Your average Brit is still out of pocket however. According to the latest data on average earnings, released in October, wages have risen just 1.3%. This leaves the consumer-led recovery looking less and less dependable. MT wonders if the Office for Budget Responsibility will be forced to rethink its forecast that household consumption will account for 0.5% of the UK’s 1.2% economic growth this year…
If you can raise the deposit, it’s a good time to buy a house though. In real terms (CPI-adjusted) UK house prices are 22% lower than they were in August 2007 (just 10% lower in London, however).
So what do the wise heads from the worlds of economics and finance predict for inflation in the coming months?
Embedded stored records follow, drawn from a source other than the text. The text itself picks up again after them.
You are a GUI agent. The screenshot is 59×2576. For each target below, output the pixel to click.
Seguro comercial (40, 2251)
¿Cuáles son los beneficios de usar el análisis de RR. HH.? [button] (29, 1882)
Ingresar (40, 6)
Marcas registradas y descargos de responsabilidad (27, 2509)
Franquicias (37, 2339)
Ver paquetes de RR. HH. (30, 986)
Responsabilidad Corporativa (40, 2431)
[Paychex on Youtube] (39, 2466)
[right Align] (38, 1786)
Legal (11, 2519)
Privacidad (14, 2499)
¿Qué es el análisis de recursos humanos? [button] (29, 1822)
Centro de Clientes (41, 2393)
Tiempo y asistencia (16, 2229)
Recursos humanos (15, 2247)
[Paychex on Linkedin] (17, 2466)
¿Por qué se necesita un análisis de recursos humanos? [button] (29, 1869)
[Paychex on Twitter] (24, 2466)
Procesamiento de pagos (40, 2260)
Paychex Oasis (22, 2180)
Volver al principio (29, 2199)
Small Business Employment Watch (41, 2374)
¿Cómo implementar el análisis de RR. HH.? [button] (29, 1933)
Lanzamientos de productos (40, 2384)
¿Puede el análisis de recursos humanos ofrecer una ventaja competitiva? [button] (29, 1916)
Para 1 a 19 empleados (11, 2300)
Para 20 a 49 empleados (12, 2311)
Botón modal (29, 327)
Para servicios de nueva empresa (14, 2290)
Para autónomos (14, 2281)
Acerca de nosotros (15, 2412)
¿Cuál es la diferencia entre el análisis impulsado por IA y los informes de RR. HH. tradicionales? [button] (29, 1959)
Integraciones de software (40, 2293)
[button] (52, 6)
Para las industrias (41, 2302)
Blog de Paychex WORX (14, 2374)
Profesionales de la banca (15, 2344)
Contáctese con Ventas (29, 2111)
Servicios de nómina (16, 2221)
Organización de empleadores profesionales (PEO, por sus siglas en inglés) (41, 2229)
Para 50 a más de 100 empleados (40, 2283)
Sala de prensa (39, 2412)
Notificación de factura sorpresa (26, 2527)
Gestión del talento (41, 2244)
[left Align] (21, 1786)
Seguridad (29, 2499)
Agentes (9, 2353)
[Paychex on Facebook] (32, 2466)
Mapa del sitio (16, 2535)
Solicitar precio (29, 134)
Sarah Hewin, head of research at Standard Chartered, says: ‘The outlook I think is probably for inflation falling, rather than inflation rising.’ Victoria Clarke, an economist at Investec, counters with, ‘Inflation will rise above 3% over the coming months.’ Commerzbank economist Peter Dixon adds, ‘It's entirely possible that by mid-year we'll get a very sharp spike in inflation back above 3%.’
So, nobody really knows, then?
If inflation remains stubbornly high, policy makers at the MPC will shy away from further quantitative easing. With our economy wedged firmly in a growth rut, that leaves us all, just like Bill Murray, stuck in Groundhog Day.